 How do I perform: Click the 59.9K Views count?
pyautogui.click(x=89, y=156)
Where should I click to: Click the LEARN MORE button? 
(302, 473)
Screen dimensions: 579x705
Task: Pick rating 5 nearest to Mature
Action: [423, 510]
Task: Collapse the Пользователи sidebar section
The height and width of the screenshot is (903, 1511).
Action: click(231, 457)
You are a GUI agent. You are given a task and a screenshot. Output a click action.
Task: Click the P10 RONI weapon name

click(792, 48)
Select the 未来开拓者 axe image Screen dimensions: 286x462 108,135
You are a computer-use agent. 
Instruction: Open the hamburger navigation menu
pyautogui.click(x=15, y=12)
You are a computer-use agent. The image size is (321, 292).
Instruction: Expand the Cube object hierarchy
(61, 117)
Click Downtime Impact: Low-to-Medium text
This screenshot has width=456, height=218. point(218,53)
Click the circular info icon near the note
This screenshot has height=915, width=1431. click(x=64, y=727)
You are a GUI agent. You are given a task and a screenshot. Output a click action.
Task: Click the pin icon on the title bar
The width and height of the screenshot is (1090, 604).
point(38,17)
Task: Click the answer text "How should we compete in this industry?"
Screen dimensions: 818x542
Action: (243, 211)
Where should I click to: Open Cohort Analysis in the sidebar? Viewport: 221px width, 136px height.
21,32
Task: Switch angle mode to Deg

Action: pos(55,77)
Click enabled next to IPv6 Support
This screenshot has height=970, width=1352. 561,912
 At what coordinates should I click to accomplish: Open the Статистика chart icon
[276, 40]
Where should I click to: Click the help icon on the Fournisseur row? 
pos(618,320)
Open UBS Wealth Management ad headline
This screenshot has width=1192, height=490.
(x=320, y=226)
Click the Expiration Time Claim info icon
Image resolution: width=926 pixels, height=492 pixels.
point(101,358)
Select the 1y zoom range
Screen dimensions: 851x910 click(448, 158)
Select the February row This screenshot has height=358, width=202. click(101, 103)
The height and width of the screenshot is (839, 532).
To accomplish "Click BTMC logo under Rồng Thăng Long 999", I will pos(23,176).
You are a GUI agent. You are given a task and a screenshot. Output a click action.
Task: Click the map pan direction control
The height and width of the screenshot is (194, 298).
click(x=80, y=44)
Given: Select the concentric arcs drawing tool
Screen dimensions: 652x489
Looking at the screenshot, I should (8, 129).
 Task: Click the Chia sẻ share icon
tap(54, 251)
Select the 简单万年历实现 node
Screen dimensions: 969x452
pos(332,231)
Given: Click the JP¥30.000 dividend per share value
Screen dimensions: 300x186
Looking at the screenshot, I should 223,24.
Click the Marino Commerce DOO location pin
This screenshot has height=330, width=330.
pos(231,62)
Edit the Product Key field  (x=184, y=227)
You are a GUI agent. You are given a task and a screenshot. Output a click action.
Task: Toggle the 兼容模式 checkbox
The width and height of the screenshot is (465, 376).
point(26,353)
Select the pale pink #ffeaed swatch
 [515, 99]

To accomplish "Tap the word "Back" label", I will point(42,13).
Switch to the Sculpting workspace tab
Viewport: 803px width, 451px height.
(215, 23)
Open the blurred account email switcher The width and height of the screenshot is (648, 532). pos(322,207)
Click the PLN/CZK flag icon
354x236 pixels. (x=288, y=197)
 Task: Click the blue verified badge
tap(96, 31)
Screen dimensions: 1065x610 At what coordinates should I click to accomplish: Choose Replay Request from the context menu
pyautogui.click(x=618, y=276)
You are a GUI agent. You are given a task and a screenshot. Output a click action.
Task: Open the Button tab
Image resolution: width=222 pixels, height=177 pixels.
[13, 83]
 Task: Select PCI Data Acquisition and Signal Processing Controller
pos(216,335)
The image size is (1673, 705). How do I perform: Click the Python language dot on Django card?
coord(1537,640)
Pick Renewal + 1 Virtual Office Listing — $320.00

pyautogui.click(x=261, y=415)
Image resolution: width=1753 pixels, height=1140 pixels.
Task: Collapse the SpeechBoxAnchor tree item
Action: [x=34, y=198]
- - -
Render the lines of the items as a Markdown table with the columns Row and Line, beginning with the line containing "Where should I click to: Open" and running through the line containing "point(101,358)". Number each row and leave out blank lines.

| Row | Line |
|---|---|
| 1 | Where should I click to: Open Cohort Analysis in the sidebar? Viewport: 221px width, 136px height. |
| 2 | 21,32 |
| 3 | Task: Switch angle mode to Deg |
| 4 | Action: pos(55,77) |
| 5 | Click enabled next to IPv6 Support |
| 6 | This screenshot has height=970, width=1352. 561,912 |
| 7 |  At what coordinates should I click to accomplish: Open the Статистика chart icon |
| 8 | [276, 40] |
| 9 | Where should I click to: Click the help icon on the Fournisseur row?  |
| 10 | pos(618,320) |
| 11 | Open UBS Wealth Management ad headline |
| 12 | This screenshot has width=1192, height=490. |
| 13 | (x=320, y=226) |
| 14 | Click the Expiration Time Claim info icon |
| 15 | Image resolution: width=926 pixels, height=492 pixels. |
| 16 | point(101,358) |